◆ Your goal ◆
An exact copy of the entries is needed, with every picture left out.

# # # # #

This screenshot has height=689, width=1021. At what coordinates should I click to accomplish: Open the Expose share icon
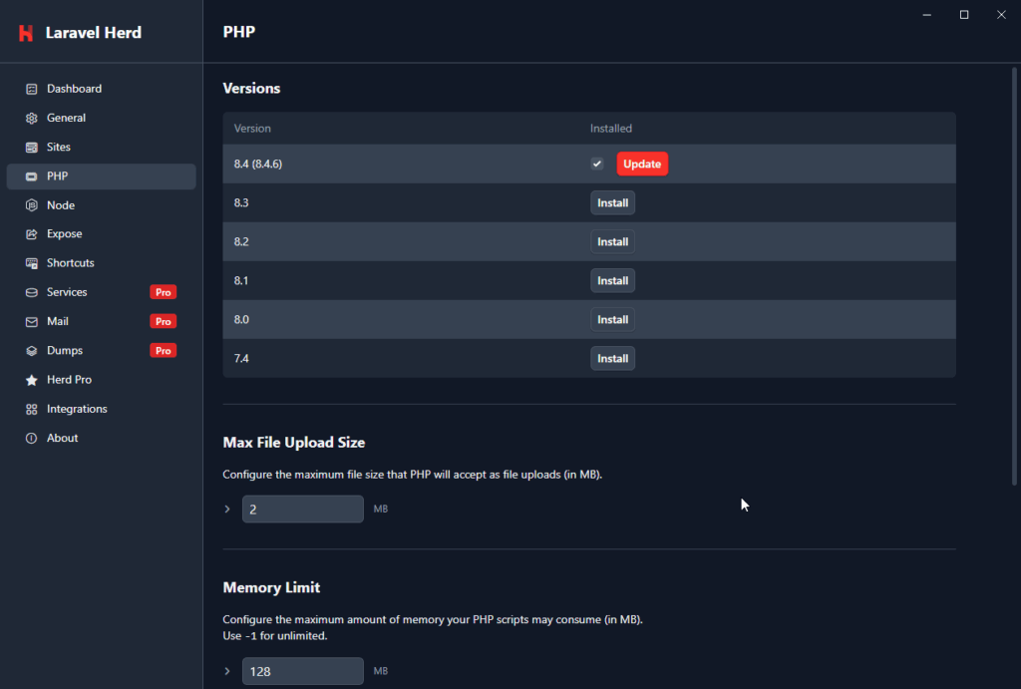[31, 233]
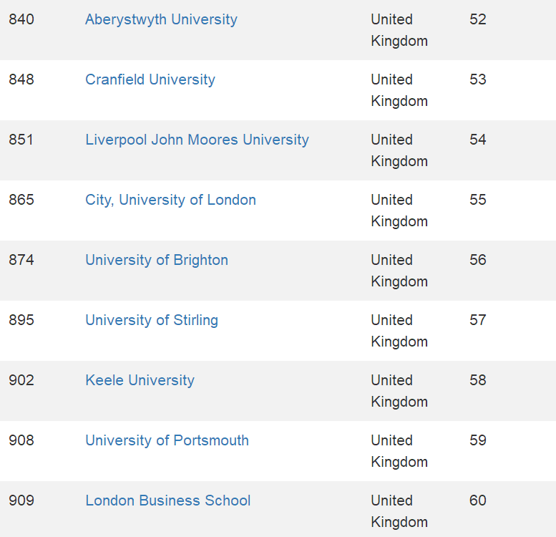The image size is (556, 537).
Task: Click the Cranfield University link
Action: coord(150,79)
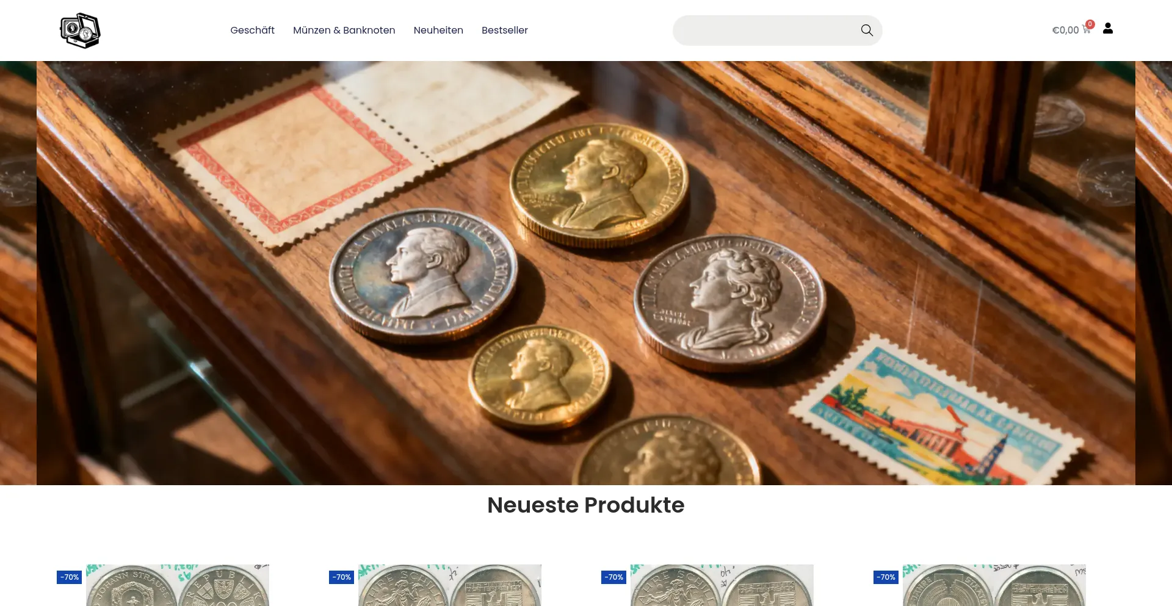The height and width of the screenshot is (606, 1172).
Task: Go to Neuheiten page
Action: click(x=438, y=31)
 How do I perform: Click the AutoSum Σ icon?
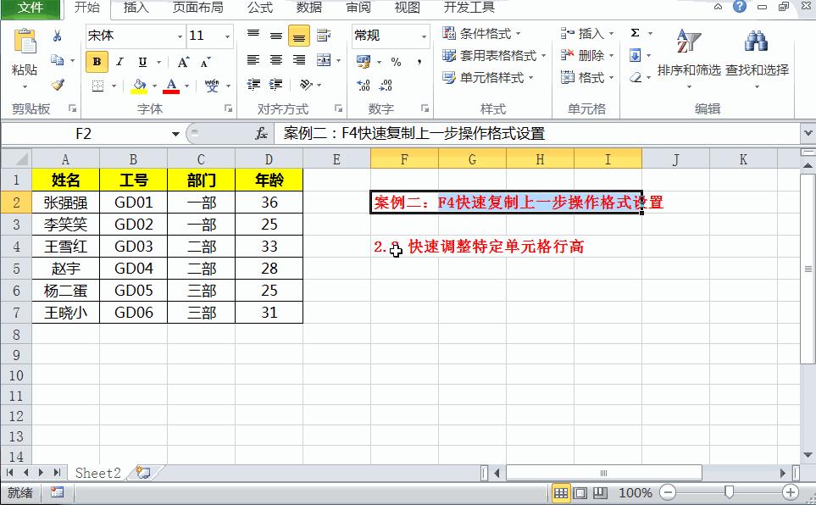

# # # # #

◆ The completed task ◆
This screenshot has height=689, width=1021. At what coordinates should I click to accomplish: Open the Expose share icon
[31, 233]
The image size is (556, 537).
Task: Click the Cranfield University link
Action: coord(150,79)
The height and width of the screenshot is (606, 1172).
Task: Go to Neuheiten page
Action: click(x=438, y=31)
 How do I perform: Click the AutoSum Σ icon?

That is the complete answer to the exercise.